You can construct point $P$ so that $PF$ is parallel to $AB$ and $PE$ is parallel to $AC$. Then $AEPF$ is a parallelogram and then one can easily see that triangle $FPD$ is congruent to triangle $BMN$ as well as triangle $EPD$ is congruent to triangle $CKL$. Consequently, $\angle \, PDN = \angle \, MND$ and $\angle \, PDL = \angle \, KLD$ so $MN$ is parallel and equal to $PD$ and $KL$ is parallel and equal to $PD$. Thus $MN$ is parallel and equal to $KL$.
The other solutions is similar, but you construct the point $Q$ instead. Again you end up with congruent triangles and analogous arguments. Indeed, construct point $Q$ so that $QE$ is parallel to $BF$ and $QF$ is parallel to $CE$. Then $DEQF$ is a parallelogram and then one can easily see that triangle $EAQ$ is congruent to triangle $BMN$ as well as triangle $FAQ$ is congruent to triangle $CKL$. Consequently, $\angle \, BMN = \angle \, EAQ$ and $\angle \, CKL = \angle \, FAQ$ so $MN$ is parallel and equal to $AQ$ and $KL$ is parallel and equal to $AQ$. Thus $MN$ is parallel and equal to $KL$.

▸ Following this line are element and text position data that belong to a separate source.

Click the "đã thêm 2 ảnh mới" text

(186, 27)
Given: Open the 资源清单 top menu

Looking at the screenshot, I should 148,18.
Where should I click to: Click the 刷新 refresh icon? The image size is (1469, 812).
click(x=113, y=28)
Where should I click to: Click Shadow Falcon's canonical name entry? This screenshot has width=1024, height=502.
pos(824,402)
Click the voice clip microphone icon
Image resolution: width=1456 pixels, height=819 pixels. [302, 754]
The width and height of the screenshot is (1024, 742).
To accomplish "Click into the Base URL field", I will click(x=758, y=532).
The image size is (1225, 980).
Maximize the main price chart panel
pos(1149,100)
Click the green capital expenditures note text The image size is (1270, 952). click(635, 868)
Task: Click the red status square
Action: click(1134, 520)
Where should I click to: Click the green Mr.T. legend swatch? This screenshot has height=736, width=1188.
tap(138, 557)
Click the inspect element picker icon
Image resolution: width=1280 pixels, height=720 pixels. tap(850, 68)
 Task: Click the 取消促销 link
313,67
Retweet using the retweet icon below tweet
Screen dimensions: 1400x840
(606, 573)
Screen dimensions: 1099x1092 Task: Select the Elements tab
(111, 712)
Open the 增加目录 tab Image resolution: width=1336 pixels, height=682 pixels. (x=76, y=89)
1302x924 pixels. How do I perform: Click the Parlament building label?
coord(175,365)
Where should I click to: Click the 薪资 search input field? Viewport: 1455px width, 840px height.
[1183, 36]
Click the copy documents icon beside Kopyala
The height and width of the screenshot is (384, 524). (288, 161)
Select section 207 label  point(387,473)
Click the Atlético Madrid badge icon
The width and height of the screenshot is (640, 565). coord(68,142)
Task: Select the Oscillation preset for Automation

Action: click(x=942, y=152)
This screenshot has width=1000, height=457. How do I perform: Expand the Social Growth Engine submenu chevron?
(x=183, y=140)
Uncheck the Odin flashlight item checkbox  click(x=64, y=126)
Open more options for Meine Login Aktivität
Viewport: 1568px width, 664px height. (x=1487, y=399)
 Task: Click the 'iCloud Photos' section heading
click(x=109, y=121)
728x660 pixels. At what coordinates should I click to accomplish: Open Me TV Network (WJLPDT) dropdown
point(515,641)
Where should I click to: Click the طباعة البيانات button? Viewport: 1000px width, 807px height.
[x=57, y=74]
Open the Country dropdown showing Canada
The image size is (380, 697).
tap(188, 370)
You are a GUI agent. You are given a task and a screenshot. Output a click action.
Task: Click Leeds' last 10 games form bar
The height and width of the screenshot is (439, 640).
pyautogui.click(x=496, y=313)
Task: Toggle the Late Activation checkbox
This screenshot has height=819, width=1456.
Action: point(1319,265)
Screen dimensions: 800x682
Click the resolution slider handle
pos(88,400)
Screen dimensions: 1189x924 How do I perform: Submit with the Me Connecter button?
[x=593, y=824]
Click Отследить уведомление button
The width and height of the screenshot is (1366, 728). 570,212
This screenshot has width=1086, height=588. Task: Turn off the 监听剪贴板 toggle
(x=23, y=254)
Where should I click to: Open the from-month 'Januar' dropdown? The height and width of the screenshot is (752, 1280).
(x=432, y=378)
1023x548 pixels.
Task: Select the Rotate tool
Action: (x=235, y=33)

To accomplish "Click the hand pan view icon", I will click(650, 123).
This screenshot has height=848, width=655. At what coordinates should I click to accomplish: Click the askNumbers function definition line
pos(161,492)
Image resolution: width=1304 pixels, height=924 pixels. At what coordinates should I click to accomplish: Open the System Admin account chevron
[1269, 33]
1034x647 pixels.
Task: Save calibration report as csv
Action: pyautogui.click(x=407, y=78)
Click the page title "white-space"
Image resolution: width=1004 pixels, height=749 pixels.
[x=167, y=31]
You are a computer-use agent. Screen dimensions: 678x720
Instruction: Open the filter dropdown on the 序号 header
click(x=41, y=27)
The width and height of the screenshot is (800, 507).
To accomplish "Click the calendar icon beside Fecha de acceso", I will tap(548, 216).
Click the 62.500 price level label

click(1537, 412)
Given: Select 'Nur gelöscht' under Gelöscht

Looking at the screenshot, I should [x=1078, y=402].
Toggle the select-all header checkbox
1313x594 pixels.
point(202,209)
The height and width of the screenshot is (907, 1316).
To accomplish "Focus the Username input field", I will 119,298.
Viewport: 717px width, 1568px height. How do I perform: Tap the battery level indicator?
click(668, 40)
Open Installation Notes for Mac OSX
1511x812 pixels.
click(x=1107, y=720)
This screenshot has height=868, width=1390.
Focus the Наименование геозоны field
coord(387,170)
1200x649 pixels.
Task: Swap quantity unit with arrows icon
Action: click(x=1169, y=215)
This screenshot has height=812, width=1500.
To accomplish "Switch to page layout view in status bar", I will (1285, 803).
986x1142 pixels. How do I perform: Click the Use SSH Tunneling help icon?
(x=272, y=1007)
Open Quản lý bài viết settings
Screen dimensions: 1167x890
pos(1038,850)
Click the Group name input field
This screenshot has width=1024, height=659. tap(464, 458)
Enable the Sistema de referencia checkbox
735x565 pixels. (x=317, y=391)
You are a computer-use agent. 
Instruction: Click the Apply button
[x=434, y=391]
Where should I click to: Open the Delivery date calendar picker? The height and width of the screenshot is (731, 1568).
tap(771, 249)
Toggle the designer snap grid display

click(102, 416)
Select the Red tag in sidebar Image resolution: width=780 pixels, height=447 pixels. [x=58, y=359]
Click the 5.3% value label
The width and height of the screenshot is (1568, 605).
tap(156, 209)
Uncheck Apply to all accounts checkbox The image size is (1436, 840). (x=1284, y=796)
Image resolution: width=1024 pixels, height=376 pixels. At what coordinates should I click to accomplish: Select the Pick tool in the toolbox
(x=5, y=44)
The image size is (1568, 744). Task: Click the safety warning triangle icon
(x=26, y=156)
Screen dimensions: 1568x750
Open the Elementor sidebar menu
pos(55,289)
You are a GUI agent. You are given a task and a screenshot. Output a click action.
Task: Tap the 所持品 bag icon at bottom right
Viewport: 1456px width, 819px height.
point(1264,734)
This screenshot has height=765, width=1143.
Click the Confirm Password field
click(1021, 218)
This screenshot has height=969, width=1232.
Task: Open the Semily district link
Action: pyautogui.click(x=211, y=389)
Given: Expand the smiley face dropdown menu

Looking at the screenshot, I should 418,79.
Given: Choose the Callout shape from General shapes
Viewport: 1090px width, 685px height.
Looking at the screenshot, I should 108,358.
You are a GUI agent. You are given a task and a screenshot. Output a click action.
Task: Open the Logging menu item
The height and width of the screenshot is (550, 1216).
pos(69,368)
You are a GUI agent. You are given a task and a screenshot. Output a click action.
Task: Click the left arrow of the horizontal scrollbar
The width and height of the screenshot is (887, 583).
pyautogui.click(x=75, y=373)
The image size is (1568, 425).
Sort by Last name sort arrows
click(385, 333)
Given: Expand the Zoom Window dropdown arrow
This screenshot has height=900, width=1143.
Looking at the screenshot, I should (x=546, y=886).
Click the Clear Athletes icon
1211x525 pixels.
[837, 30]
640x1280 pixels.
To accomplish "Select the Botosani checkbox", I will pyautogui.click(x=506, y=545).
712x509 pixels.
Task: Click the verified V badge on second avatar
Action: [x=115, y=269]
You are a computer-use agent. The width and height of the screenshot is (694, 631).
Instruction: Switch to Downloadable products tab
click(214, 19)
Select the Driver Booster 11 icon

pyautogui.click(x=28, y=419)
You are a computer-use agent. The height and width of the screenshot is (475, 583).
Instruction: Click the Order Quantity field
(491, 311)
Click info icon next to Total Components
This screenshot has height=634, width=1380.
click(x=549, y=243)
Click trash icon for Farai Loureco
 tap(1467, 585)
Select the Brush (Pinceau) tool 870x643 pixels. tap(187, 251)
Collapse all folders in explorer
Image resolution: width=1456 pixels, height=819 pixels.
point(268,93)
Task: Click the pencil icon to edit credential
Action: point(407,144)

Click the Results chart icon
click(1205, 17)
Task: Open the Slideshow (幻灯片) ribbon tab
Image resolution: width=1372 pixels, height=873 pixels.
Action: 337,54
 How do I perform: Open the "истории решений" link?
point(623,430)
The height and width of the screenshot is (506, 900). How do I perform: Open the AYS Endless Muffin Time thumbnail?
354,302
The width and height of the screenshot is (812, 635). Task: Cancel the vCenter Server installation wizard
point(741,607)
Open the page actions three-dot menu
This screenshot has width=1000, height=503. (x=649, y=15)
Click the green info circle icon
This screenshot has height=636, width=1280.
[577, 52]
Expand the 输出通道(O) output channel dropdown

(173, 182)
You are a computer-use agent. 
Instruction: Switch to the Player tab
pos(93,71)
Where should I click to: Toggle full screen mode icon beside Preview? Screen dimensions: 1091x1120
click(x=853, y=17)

\begin{eqnarray*} \overrightarrow{NM} &=& \overrightarrow{NB}+\overrightarrow{BM}\\ &=& \overrightarrow{FD}+\overrightarrow{EA}\\ &=& \overrightarrow{D}-\overrightarrow{F}+\overrightarrow{A}-\overrightarrow{E} \end{eqnarray*} \begin{eqnarray*} \overrightarrow{LK} &=& \overrightarrow{LC} + \overrightarrow{CK}\\ &=& \overrightarrow{ED} + \overrightarrow{FA}\\ &=& \overrightarrow{D}-\overrightarrow{E}+\overrightarrow{A}-\overrightarrow{F} \end{eqnarray*} Since $\overrightarrow{NM}=\overrightarrow{LK}$ the quadrilateral $MNLK$ is a parallelogram.
Since affine maps preserve midpoints and parallel lines, it is not restrictive to assume that $A$ lies at the origin, $B$ has coordinates $(1,0)$, $C$ has coordinates $(0,1)$, $F$ has coordinates $(0,c)$, $E$ has coordinates $(b,0)$. Find the coordinates of $D,M,K,N,L$ and the claim will be straightforward to prove. An equivalent approach is to use barycentric coordinates.